Covalent labeling of the acetylcholine receptor from Torpedo electric tissue with the channel blocker [3H]triphenylmethylphosphonium by ultraviolet irradiation

Abstract

The lipophilic cation [3H]triphenylmethylphosphonium, frequently used as a voltage sensor in membrane systems, binds reversibly to a site different from the acetylcholine [Ach] binding site, according to different pH dependences of the binding of these 2 ligands. [3H]triphenylmethylphosphonium, previously identified as a channel blocker, can be covalently incorporated into Ach receptor-rich membranes from Torpedo electric tissue by UV irradiation of the receptor-ligand complex.

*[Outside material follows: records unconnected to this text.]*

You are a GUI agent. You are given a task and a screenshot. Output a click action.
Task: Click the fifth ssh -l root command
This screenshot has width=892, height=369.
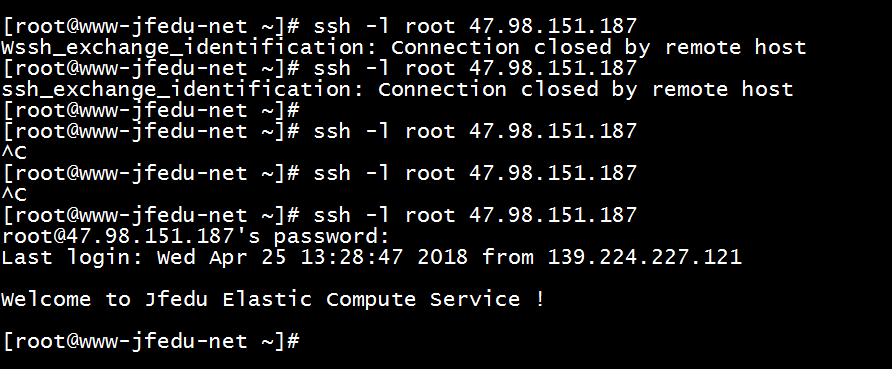coord(475,215)
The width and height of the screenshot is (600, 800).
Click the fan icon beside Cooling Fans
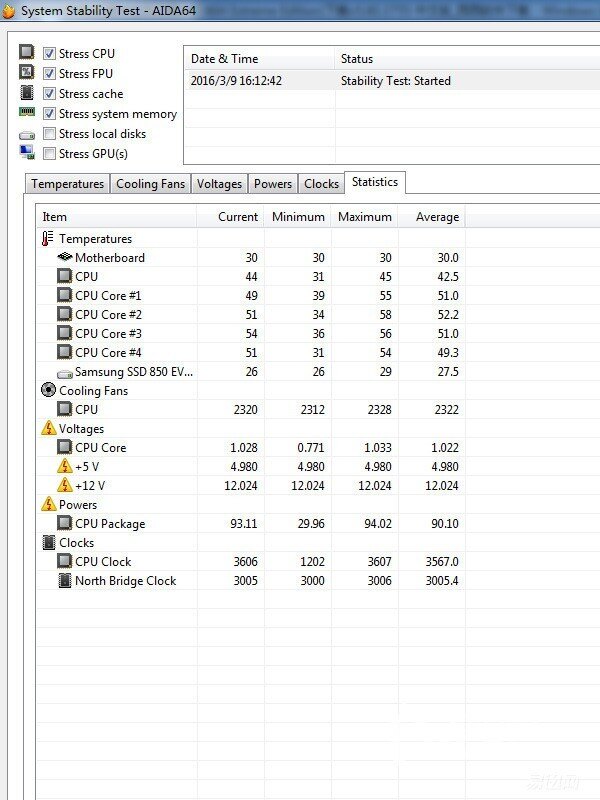(x=48, y=391)
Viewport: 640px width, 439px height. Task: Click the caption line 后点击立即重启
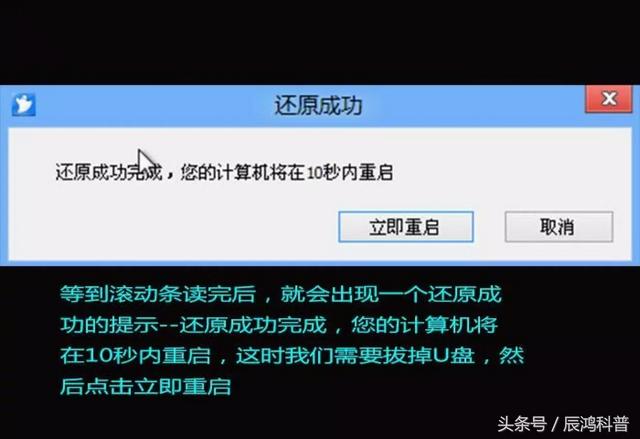tap(145, 386)
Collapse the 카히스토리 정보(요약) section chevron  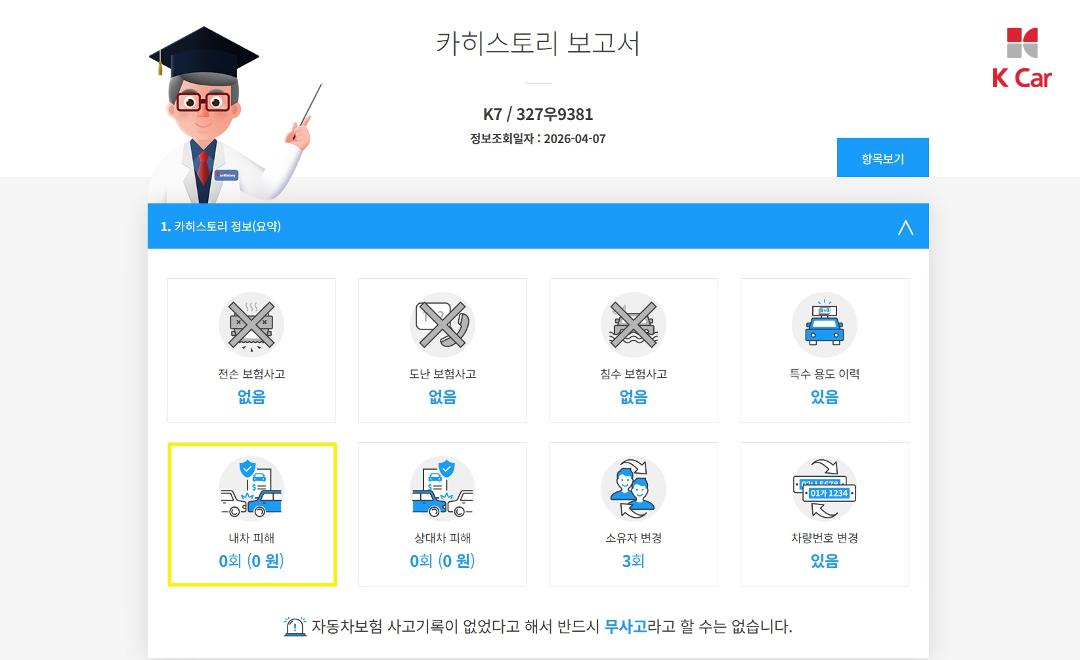[905, 227]
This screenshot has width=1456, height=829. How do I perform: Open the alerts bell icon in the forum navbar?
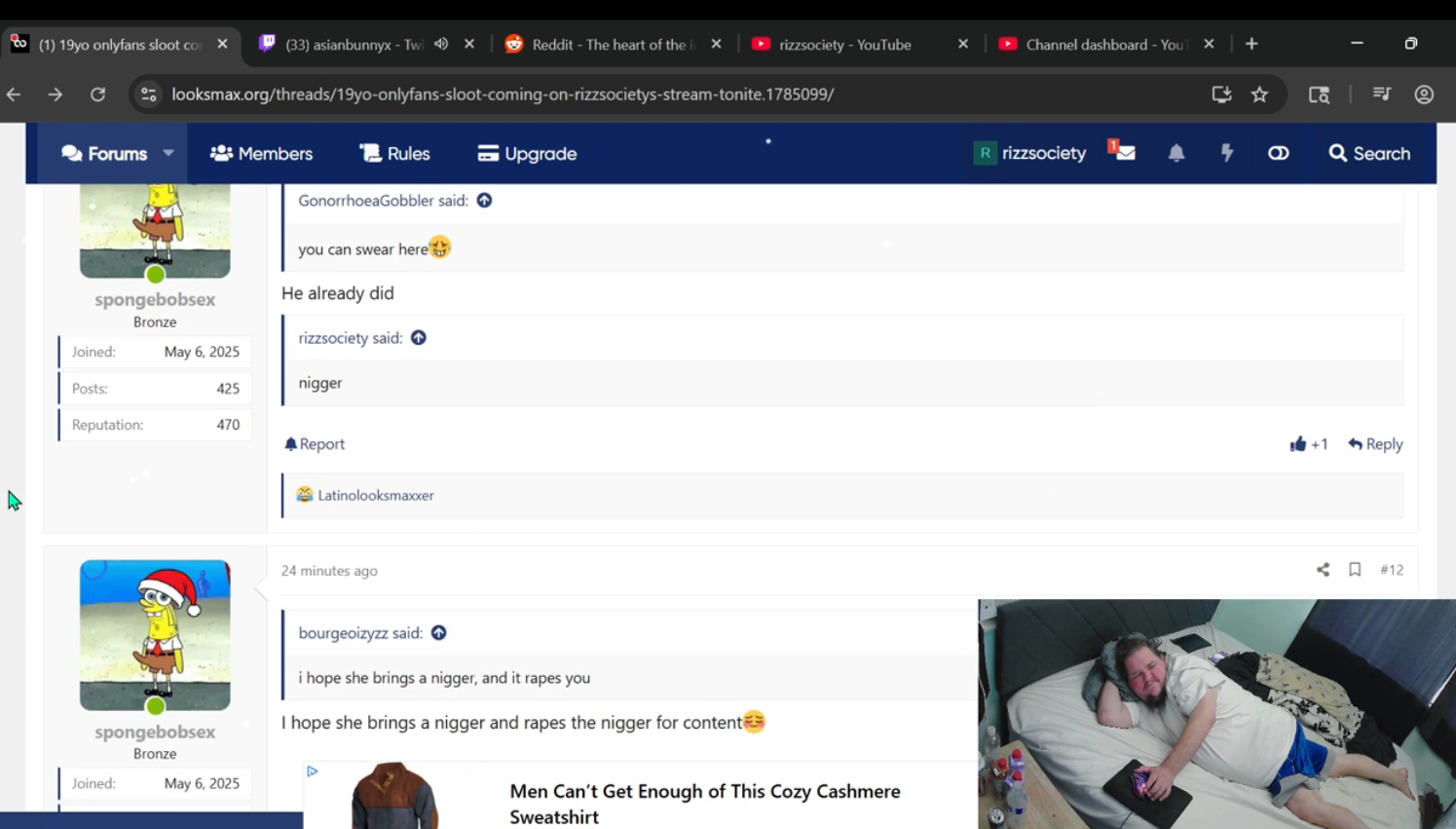[1176, 153]
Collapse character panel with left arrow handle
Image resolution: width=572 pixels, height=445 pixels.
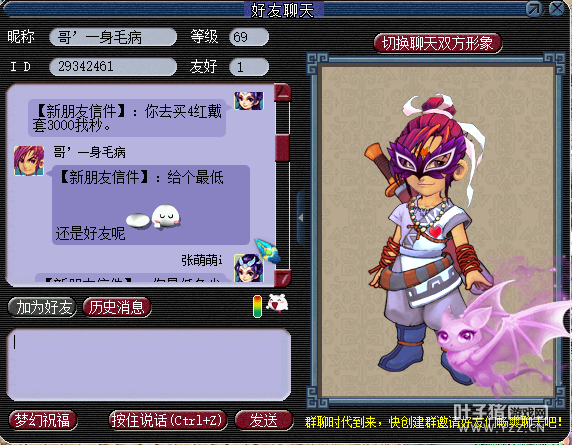(x=301, y=218)
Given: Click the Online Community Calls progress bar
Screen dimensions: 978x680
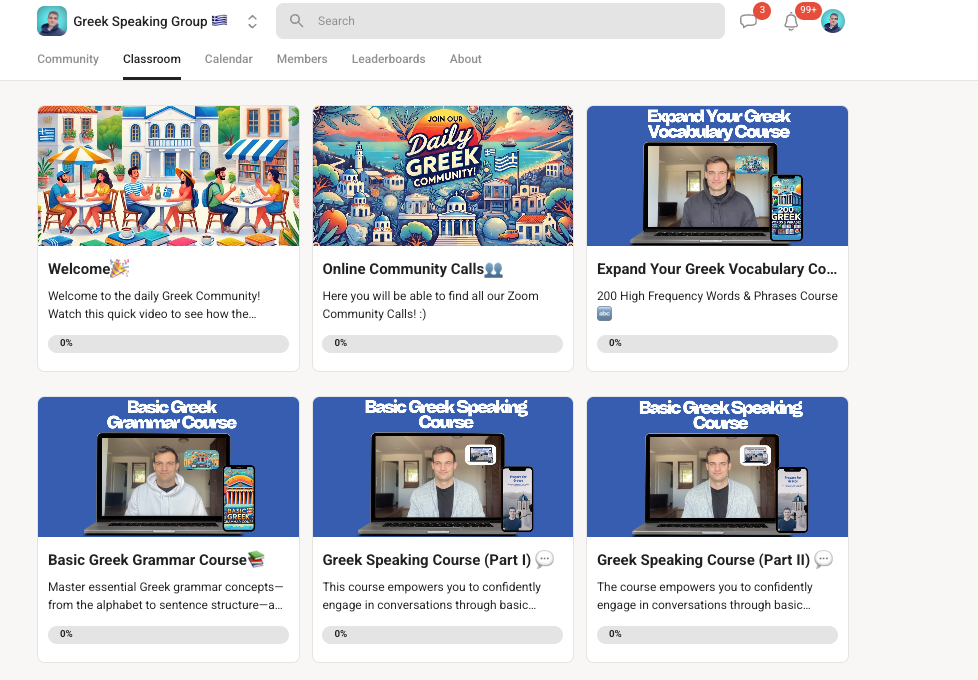Looking at the screenshot, I should pyautogui.click(x=442, y=343).
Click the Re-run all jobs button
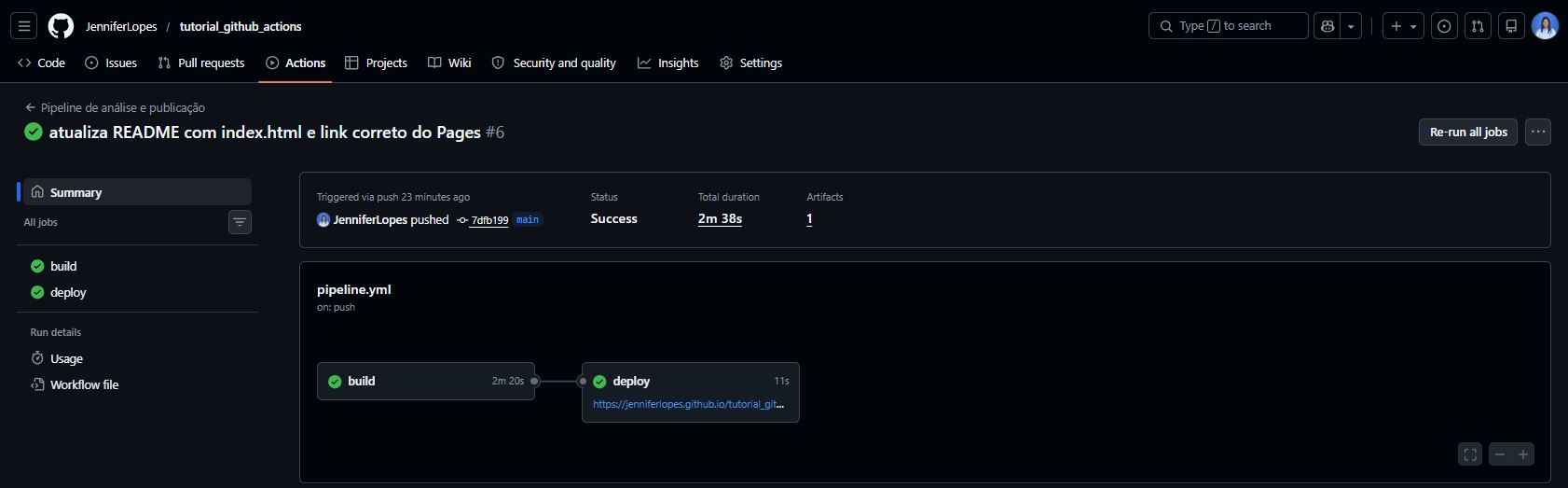Viewport: 1568px width, 488px height. click(x=1468, y=132)
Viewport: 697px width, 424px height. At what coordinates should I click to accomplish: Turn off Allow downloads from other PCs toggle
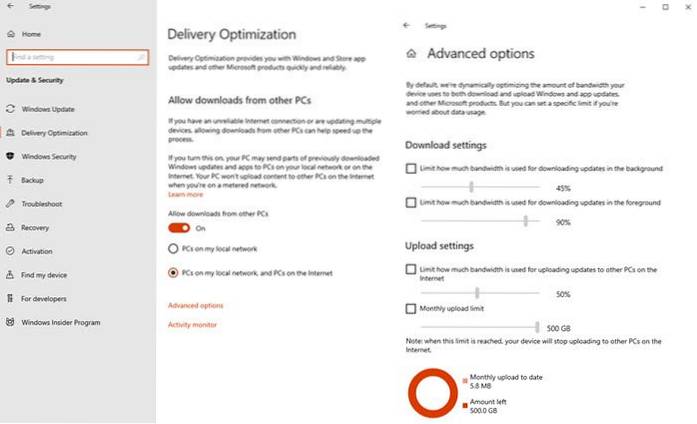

In the absence of effector, predominantly the .alpha.-polypeptide chains (MW 40,000) of the receptor protein are labeled by the radioactive ligand. The agonist carbamoylcholine strongly stimulates the labeling, but it directs the label predominantly to the .delta.- and .beta.-polypeptide chains. The antagonist D-tubocurarine and the virtually irreversible competitive antagonist .alpha.-bungarotoxin have qualitatively the same effect as the agonist carbamoylcholine. Significant differences were obtained with receptor-rich membranes prepared from Torpedo marmorata and T. californica. No agonist- or antagonist-stimulated reaction was observed with the latter. The results are interpreted as an indication of a rearrangement of the receptor''s quaternary structure caused by cholinergic effector binding preceding discrimination between agonists and antagonists.